Economics drive organizations to use technology in inventive ways to increase operating efficiencies and reduce expenses. Although there are many obvious benefits to deploying systems that automate processes and improve collaboration, the immediate result often is a complex and unwieldy IT environment. Even small federal agencies can be overwhelmed by the diversity of their hardware and software resources.
To take control of these assets and manage them throughout their lifecycle, organizations of all types and sizes are ramping up their investment in IT asset management (ITAM) solutions.
Government agencies traditionally have relied on ITAM primarily to track hardware inventory and monitor licensing agreements. But many systems support every phase of the lifecycle — from planning and procurement through deployment and maintenance (including license management, usage monitoring, software distribution and automated patch management) and finally, end-of-life retirement. Some even offer financial management capabilities that simplify procurement, regulatory compliance and vendor contract negotiation activities.
“Asset lifecycle management has really taken over,” confirms Lisa Erickson-Harris, research director at Enterprise Management Associates. Today, she says, organizations are looking for more from their ITAM products than just inventory management, instead seeking out solutions that can consolidate all monitoring and management functions throughout an IT asset’s lifecycle.
Taking the Lead
Cost concerns propel many federal government agencies to explore ITAM solutions.

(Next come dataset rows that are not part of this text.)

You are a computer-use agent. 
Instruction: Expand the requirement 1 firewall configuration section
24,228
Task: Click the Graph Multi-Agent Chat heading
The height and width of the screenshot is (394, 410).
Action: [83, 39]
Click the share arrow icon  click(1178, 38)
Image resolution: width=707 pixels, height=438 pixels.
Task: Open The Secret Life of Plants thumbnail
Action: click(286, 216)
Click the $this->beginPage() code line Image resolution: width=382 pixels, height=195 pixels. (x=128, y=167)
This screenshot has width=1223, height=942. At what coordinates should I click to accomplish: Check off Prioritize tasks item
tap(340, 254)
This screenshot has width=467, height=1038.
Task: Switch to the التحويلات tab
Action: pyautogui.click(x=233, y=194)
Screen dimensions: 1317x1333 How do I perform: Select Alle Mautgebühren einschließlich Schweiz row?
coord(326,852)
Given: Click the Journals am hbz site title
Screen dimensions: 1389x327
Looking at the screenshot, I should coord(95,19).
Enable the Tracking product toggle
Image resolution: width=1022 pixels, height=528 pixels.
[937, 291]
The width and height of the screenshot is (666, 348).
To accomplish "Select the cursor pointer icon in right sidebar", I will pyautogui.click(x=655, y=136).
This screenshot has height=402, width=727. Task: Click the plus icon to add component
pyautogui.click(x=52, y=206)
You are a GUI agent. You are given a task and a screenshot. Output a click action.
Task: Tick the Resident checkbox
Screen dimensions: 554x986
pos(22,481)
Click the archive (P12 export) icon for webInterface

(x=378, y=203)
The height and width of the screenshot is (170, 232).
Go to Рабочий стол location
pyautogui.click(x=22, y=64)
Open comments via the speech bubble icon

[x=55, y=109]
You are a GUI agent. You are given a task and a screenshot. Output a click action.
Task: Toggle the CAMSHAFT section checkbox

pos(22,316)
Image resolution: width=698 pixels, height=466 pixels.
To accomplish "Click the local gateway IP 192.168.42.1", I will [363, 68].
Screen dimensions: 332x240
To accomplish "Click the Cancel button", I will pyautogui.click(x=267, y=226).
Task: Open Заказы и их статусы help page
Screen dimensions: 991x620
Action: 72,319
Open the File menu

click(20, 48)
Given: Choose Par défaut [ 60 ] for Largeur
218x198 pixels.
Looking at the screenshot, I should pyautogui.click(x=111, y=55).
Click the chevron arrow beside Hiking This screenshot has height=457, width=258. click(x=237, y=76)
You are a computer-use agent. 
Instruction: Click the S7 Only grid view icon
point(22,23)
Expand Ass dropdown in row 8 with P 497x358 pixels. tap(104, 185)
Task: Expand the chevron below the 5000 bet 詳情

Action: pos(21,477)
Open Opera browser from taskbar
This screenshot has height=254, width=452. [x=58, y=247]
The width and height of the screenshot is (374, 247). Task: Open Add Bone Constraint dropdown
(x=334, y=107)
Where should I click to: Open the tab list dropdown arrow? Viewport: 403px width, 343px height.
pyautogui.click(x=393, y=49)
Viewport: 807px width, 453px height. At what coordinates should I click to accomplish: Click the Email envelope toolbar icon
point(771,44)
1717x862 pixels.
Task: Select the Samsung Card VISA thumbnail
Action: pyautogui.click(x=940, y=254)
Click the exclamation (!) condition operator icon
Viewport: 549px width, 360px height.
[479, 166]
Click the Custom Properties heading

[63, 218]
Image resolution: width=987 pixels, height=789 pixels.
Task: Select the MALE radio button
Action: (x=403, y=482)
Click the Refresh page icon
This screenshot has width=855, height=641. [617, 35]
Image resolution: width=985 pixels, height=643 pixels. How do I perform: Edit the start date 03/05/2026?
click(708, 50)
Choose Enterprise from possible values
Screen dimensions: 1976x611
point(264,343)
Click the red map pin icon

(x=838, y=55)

Without them, Erickson-Harris says, assets are managed in departmental silos, compromising their overall usefulness to the larger organization. Only by managing these resources more holistically can agencies take full advantage of what they have.
This is easier said than done, of course, given the size and sheer complexity of many federal agency IT environments. According to the Office of Management and Budget, federal agencies are projected to spend roughly $81.9 billion on new technology in fiscal year 2010–2011.
In an effort to help federal IT managers make better choices when procuring and managing new hardware and software, the U.S. General Services Administration (GSA), which uses CA solutions to manage its digital assets, launched the Federal IT Asset Management Program in 2007. FedITAM, as it’s more commonly known, offers agencies a framework for managing the six key process areas of IT asset management: financial and capital planning, approving hardware and software, managing the buy, managing contract compliance, monitoring inventory usage, and complying with policies and standards.
In addition to working with standards bodies and neutral organizations such as TagVault.org on standards development, FedITAM publicizes best practices, policy information and data about different IT asset management capability models provided by various manufacturers.
Effective IT asset management practices can drive down total cost of ownership for IT resources by 15% or more. The biggest reductions come from procurement (160%), disposal (60%) and operations (44%).
The goal, according to program manager Alan VanderMallie, is to foster a culture in which IT assets are managed strategically, rather than as an afterthought. “Do [agency] CIOs have personnel, policies and procedures to optimize assets?” he asks. “Do they know who’s using them?” These are the types of questions VanderMallie wants federal IT managers to think about.
Heeding the Buzz
VanderMallie’s efforts to raise awareness within the federal government are paying off. Many agencies and departments are taking a more strategic approach to ITAM, including the U.S. Marine Corps.
One Marine Corps training program that supports six different sites is using Wasp MobileAsset tracking software to keep tabs on millions of dollars’ worth of IT equipment. According to contractor Dennis Ingram, who is tasked with supporting the program, MobileAsset saves the support team countless hours in manual entry time, improving accuracy and freeing resources for other administrative functions.
Wasp also allows the IT team to group together related assets, such as keyboards and monitors, rather than tracking them individually. “This helps us manage our assets in a way that fits in with our operating model,” Ingram explains. And that means monitoring assets based on their functional purpose (rather than as disconnected components) throughout their life spans.